* _Material to process_
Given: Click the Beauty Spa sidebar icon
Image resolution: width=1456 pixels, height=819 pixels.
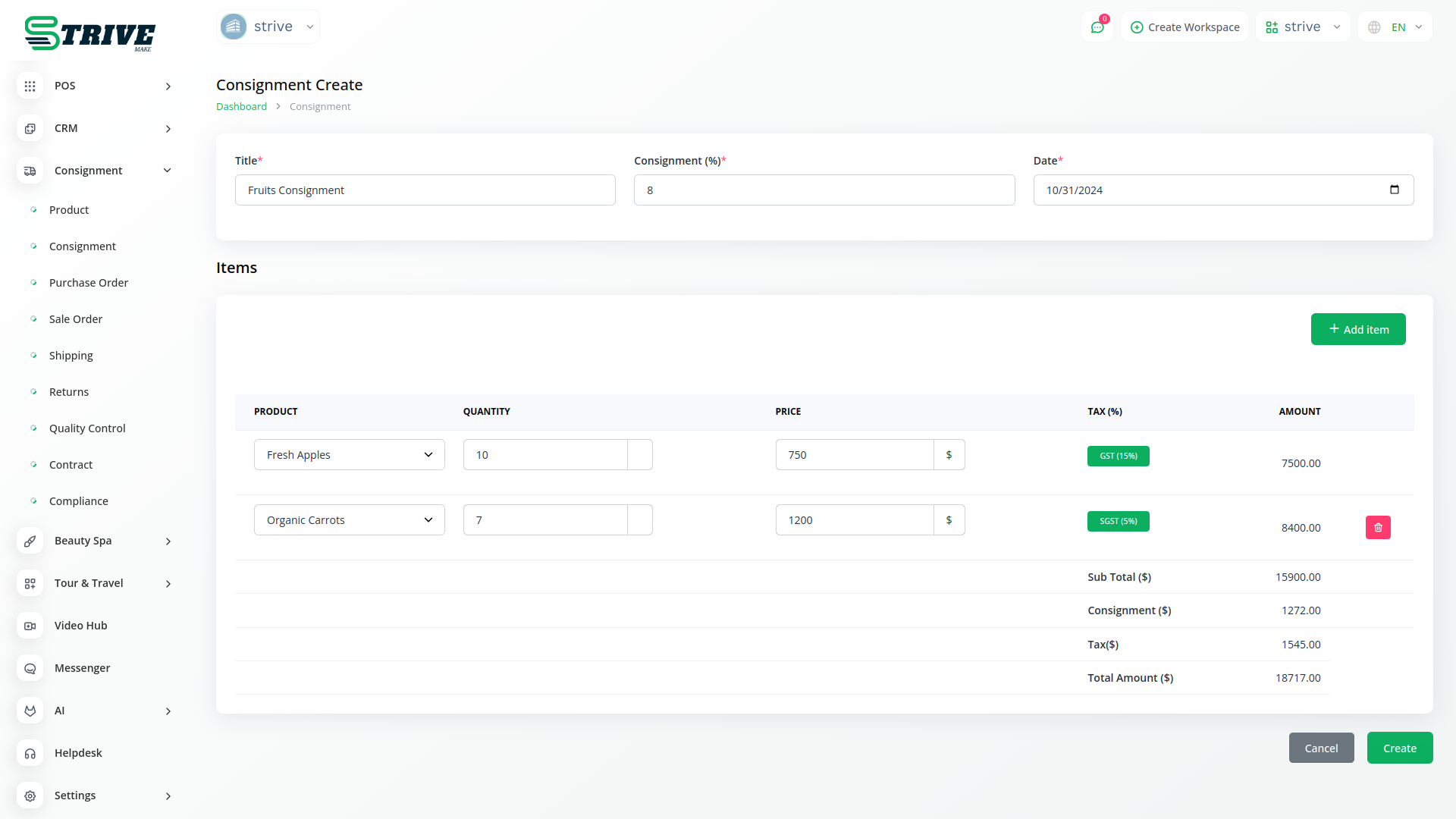Looking at the screenshot, I should coord(30,541).
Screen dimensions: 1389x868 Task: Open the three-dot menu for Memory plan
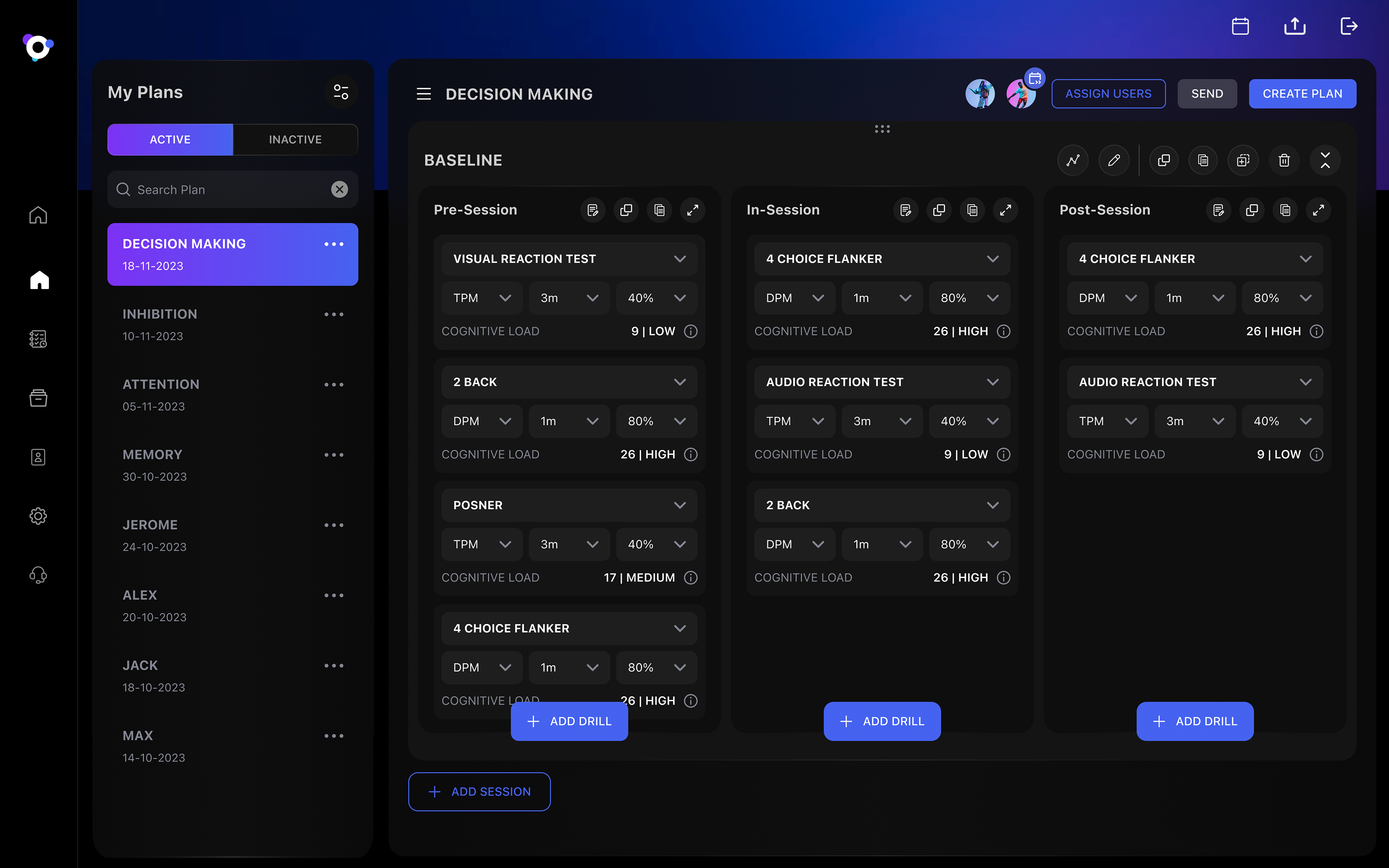[x=333, y=455]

* _Work instructions_
When you transcribe the lines above, keep every word exact but leave the pictures behind.

* _Task output_
Given: Click the Beauty Spa sidebar icon
Image resolution: width=1456 pixels, height=819 pixels.
Looking at the screenshot, I should coord(30,541).
Screen dimensions: 1389x868 Task: Open the three-dot menu for Memory plan
[x=333, y=455]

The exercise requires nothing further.